On remand, the Trial Judge, who had originally found the $135,000 jury verdict rendered on April 3, 1978 “so grossly excessive as to shock the conscience of the Court” and had granted a new trial unless the plaintiff accepted remittitur reducing the award to $50,000 re-evaluated the case after written and oral presentations by counsel. He concluded in a letter opinion on November 7, 1979 “that there should be remittitur reducing plaintiff’s recovery to $85,000.” Two days later, on November 9, 1979, plaintiff filed a notice of acceptance of remitti-tur in the following language:

“By letter Opinion and Order dated November 7, 1979, the Superior Court ordered a remittitur of Plaintiff’s recovery to $85,000.00 and gave Plaintiff twenty days to accept the remittitur or a new trial would be ordered.
Plaintiff hereby accepts the remittitur.”

On December 20, 1979, the defendants paid the plaintiff $85,000 with interest from November 9, 1979 to December 20, 1979. The plaintiff now claims that she is entitled to interest from the date of the jury verdict, April 3,1978, until the date she accepted the remittitur, November 9, 1979. At the six per cent rate, which governs this case, there is in excess of $8,000 in issue in this appeal.

The parties have argued the matter largely based on the technical law concerning finality of judgments in a remittitur situation and when interest is payable on a judgment. See Annot., 1 A.L.R.2d 479 (1948); Annot., 4 A.L.R.3d 1221 (1965); An-not., 15 A.L.R.3d 411 (1967). Each side has some merit. Remittitur is not unrelated to the jury’s verdict and can be viewed as a reduction of the award. On the other hand, remittitur cannot be binding and a new trial avoided until accepted.

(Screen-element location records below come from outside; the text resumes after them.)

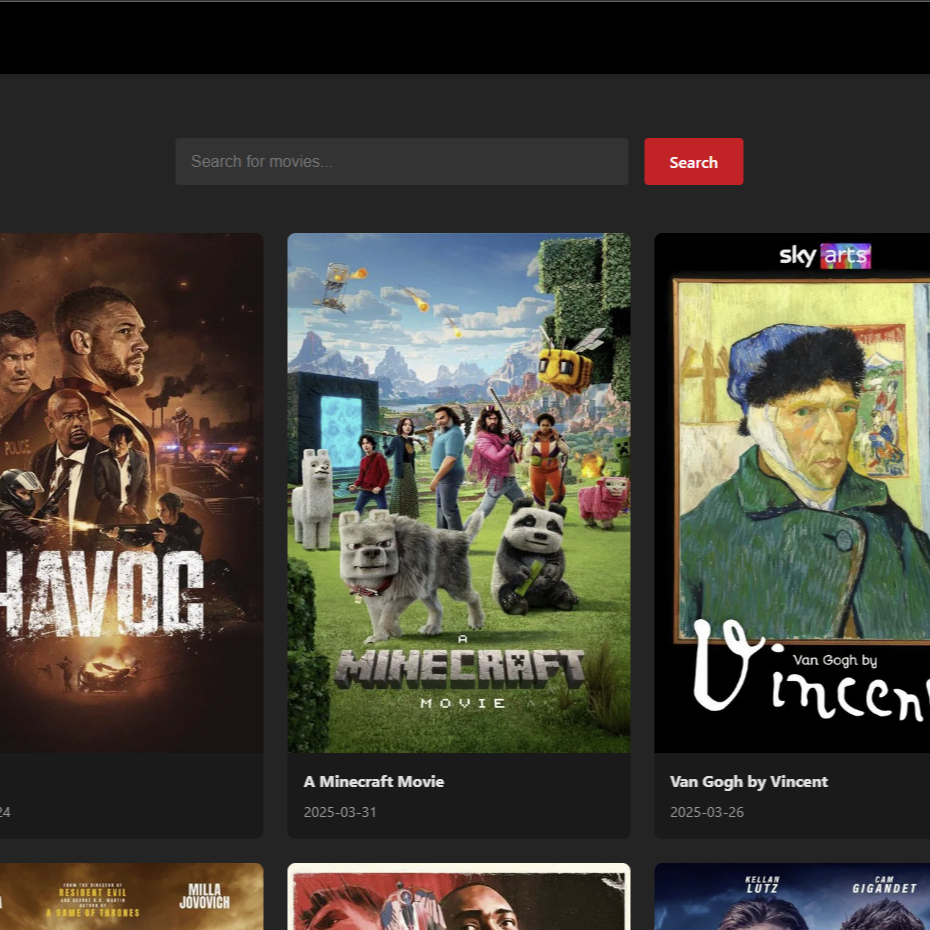
Task: Select the red poster in bottom row
Action: (x=458, y=897)
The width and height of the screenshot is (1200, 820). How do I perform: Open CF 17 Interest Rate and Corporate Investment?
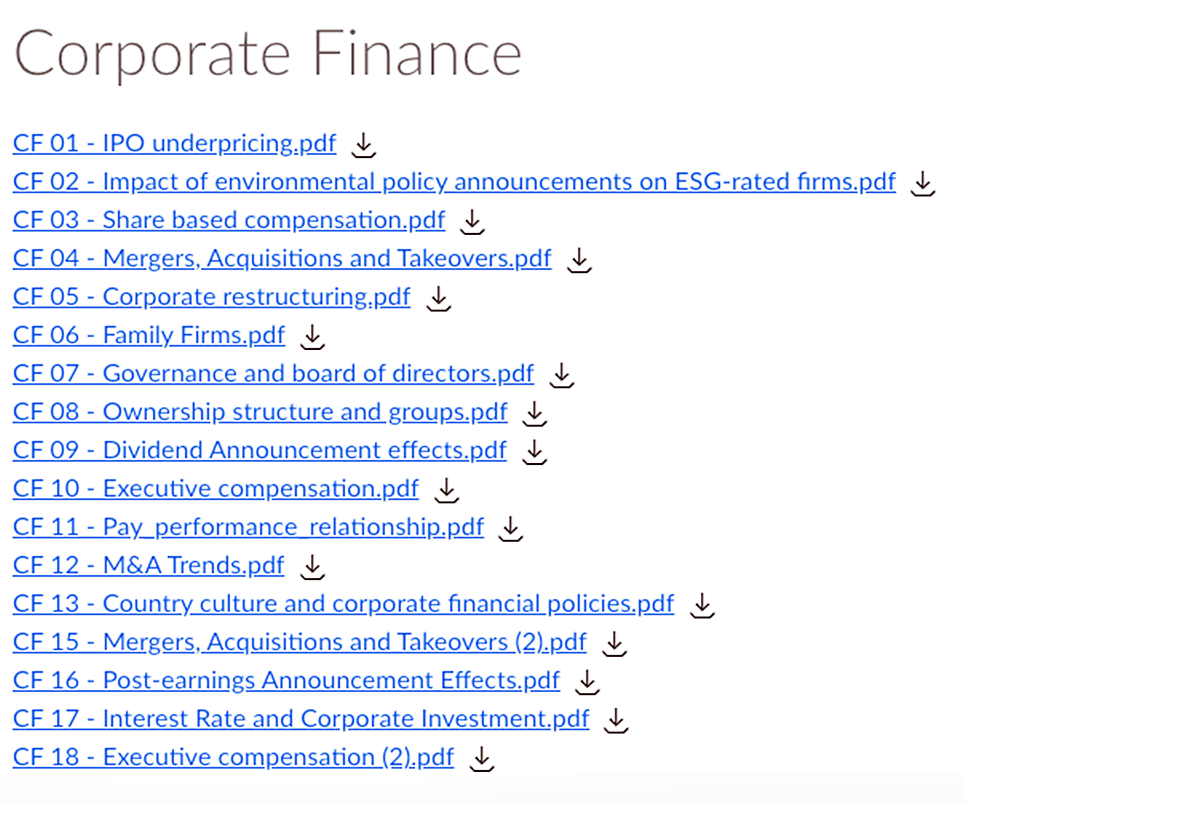(301, 719)
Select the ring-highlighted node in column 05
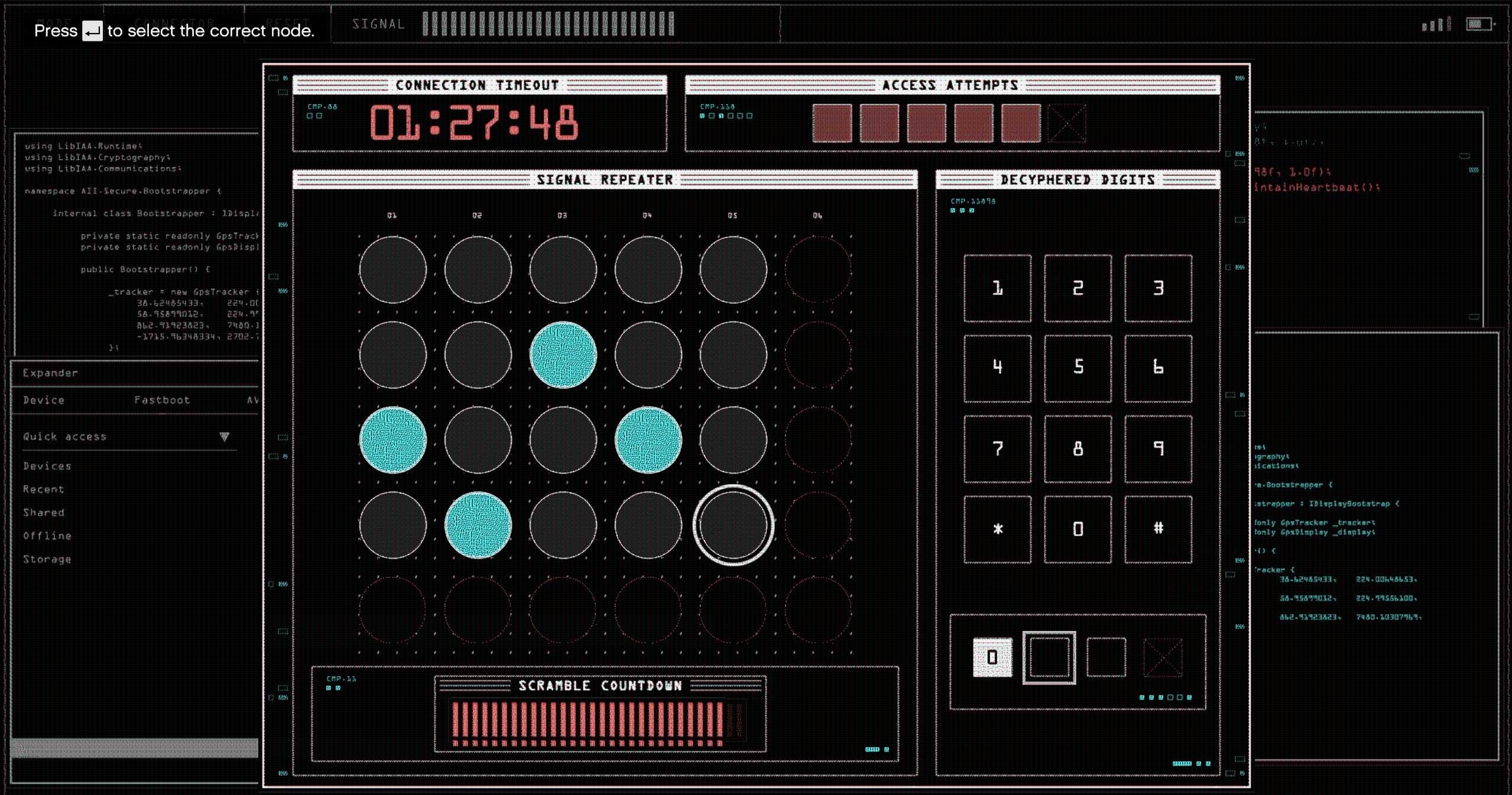1512x795 pixels. [733, 525]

In the absence of controlling law, we view the relationship of interest with remit-titur as primarily one of manifestation of intention. In this case, nothing was expressly said about interest from the date of the jury verdict to the date of acceptance, a *841period over nineteen months. The key Trial Judge’s letter of November 7,1979, after the remand, spoke in absolute terms of “reducing plaintiff’s recovery to $85,000” (emphasis added) and the acceptance was in the same terms. There was no reference to a judgment and, unlike the earlier letter, not even a reference to reducing the award. In short, there is no manifestation to suggest that the date of the jury verdict was contemplated as the due date for payment. That verdict date on the facts here was distant from the re-evaluation taking place, not manifested as being within the contemplation of the Court or the parties, and should not be permitted to alter the absolute figure being considered by almost ten per cent. This is especially true since the Trial Judge, in his November 7, 1979 reevaluation, allowed “for the impact of inflation on precedential decisions”.

The Trial Judge, in ruling that the remit-titur had no binding effect until accepted and thus carried no interest until such time, demonstrated that interest from the date of the verdict was not within his anticipation. In light of the facts of this case and the particular correspondence, we think his view is the more reasonable one. If the matter was crucial to the plaintiff, concern should have been manifested prior to acceptance of the remittitur.

In order to have a legal rule to guide counsel and the courts in future situations, we accept the practical and accurate reasoning of the Trial Judge that remittitur is “merely a device by which a plaintiff can avoid a new trial by acceptance of an amount indicated by the Court. It has no binding effect unless and until accepted by the plaintiff” and “interest will run [from the date of acceptance]” unless the Court expressly states otherwise in indicating the amount.

The judgment of the Superior Court is affirmed.